Thomas Ptacek, founder of application security consulting firm Matasano Security, defined vulnerability research as analyzing software for holes that attackers could take advantage of before the product is deployed, using techniques such as reverse engineering and source-code auditing. Software vendors and many enterprises have teams of engineers in house to perform this testing, or rely on third parties such as the panelists’ companies that specialize in finding vulnerabilities.
The benefit of this testing is being able to avoid the damage an attacker could cause by fixing software problems before implementation.
“If you don’t find the problems, someone [else] will find the problems,” said Chris Wysopal, co-founder of Veracode. “If you leave crumbs on the floor the ants are going to show up. That’s a huge liability … for your company.”
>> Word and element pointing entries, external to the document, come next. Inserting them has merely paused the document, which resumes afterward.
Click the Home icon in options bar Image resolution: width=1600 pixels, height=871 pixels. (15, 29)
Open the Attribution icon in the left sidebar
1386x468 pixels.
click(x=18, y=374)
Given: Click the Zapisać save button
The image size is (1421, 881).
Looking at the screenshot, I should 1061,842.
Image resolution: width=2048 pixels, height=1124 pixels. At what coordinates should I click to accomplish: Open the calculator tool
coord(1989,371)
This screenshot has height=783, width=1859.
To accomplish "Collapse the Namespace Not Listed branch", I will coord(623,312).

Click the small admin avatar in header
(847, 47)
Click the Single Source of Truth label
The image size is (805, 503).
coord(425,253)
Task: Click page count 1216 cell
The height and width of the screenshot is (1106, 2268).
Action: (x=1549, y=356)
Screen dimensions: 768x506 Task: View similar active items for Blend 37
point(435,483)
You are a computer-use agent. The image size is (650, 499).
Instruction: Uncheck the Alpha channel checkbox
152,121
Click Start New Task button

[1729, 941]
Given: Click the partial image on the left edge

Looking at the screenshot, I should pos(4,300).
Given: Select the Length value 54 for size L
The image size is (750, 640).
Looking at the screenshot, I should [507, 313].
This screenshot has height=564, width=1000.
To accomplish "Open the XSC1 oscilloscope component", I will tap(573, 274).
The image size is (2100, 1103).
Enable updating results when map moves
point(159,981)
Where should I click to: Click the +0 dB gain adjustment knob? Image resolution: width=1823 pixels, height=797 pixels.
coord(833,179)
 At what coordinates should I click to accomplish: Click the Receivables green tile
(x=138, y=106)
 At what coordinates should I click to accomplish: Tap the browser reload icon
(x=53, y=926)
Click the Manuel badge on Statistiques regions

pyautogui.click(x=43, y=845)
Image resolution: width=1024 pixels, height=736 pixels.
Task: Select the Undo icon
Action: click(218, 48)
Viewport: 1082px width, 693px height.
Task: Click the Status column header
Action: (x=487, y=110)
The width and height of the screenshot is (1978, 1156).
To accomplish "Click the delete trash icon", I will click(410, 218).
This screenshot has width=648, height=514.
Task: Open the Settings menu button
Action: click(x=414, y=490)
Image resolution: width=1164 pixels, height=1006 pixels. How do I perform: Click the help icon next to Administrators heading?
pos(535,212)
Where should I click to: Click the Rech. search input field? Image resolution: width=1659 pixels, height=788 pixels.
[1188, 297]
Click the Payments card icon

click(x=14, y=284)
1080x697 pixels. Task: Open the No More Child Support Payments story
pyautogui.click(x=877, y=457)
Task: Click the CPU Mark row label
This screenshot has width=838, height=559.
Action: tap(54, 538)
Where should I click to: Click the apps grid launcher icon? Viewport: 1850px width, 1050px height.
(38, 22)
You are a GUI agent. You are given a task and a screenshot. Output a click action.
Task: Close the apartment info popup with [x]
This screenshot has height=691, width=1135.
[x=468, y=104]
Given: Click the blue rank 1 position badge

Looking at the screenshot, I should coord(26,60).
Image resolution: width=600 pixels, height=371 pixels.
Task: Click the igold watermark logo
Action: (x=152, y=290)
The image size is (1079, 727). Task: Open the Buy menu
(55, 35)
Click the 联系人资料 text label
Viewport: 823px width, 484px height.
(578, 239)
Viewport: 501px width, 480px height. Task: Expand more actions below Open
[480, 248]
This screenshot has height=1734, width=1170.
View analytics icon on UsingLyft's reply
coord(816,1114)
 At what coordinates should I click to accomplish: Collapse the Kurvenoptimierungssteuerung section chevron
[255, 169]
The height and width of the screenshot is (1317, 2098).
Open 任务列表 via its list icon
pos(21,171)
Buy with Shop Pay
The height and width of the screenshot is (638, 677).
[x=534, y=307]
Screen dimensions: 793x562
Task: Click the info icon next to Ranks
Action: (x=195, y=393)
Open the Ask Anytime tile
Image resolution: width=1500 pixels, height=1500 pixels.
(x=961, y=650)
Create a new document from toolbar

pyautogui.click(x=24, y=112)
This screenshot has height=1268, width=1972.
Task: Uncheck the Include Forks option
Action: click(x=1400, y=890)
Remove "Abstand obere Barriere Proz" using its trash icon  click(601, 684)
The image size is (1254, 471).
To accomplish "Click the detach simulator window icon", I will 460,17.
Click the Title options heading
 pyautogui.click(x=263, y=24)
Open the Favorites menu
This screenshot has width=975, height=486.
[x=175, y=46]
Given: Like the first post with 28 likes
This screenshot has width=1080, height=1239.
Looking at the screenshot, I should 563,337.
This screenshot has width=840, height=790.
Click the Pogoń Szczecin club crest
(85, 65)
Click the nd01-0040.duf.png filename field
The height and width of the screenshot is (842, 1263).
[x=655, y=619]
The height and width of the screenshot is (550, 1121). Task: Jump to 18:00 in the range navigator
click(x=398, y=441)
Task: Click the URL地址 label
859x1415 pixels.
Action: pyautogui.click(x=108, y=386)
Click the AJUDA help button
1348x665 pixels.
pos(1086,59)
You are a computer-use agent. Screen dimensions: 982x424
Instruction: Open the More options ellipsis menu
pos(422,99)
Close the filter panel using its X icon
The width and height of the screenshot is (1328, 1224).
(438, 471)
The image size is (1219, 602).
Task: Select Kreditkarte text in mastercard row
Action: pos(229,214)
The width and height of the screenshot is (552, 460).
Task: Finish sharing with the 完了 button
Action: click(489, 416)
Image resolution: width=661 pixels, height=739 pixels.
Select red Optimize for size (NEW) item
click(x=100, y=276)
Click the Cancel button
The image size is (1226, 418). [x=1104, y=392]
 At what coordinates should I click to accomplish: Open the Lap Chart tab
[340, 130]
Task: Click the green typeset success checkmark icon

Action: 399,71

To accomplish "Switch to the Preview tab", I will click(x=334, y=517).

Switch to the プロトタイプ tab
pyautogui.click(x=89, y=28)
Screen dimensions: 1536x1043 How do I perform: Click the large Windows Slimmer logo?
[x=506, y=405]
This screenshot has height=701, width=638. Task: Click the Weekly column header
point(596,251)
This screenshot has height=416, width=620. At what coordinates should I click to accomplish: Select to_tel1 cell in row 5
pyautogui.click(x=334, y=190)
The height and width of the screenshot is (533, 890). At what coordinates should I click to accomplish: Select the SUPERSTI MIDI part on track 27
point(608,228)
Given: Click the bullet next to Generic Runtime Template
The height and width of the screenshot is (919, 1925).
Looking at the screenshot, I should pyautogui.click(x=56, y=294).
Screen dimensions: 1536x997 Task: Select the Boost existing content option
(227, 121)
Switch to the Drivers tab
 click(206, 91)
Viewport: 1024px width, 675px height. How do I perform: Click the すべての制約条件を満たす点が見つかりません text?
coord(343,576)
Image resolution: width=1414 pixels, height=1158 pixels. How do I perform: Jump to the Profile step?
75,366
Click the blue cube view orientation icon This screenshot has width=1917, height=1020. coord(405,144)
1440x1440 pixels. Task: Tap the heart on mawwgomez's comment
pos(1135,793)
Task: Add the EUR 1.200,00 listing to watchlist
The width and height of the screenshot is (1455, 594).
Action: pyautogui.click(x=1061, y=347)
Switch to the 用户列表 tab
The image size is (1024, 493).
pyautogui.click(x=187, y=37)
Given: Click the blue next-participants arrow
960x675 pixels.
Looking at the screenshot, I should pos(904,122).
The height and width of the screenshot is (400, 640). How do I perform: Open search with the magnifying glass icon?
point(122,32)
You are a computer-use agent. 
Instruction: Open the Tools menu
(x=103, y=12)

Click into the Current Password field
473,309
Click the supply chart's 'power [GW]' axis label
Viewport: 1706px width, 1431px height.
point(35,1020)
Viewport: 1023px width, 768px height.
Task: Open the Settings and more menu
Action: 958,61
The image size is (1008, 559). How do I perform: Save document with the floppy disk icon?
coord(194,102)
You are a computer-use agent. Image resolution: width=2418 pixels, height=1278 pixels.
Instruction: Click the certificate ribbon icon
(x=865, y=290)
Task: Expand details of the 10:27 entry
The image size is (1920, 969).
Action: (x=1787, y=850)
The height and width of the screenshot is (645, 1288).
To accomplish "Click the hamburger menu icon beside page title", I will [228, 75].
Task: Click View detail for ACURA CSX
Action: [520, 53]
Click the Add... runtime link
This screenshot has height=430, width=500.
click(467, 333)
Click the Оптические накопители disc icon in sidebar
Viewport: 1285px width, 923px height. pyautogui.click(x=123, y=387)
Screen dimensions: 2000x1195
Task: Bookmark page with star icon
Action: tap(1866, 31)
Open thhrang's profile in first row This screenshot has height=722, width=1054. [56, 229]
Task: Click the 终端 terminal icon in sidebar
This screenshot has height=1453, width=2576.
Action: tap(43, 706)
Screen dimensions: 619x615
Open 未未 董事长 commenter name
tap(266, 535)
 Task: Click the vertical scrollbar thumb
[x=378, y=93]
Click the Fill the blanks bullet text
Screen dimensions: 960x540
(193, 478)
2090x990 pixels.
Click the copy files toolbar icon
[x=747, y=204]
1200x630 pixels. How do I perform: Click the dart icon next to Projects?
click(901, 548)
For software built in-house, vulnerability testing should be part of the software development life cycle, not an afterthought, Wysopal said.
“Threat modeling to find out what are the weakest parts and easiest attack vectors [of an application] is what people should do when designing software; you find the weak points through threat modeling then start reverse engineering,” he said.
Simply using tools that scan for vulnerabilities is not enough, the panelists agreed.
“Scanning tools can reduce the amount of time you spend [analyzing the code] manually, but if you care about the security of the application … you need to go deep and augment the scanner,” says Ptacek. “The place of the scanner is to accelerate testing, but you can’t rely on them.”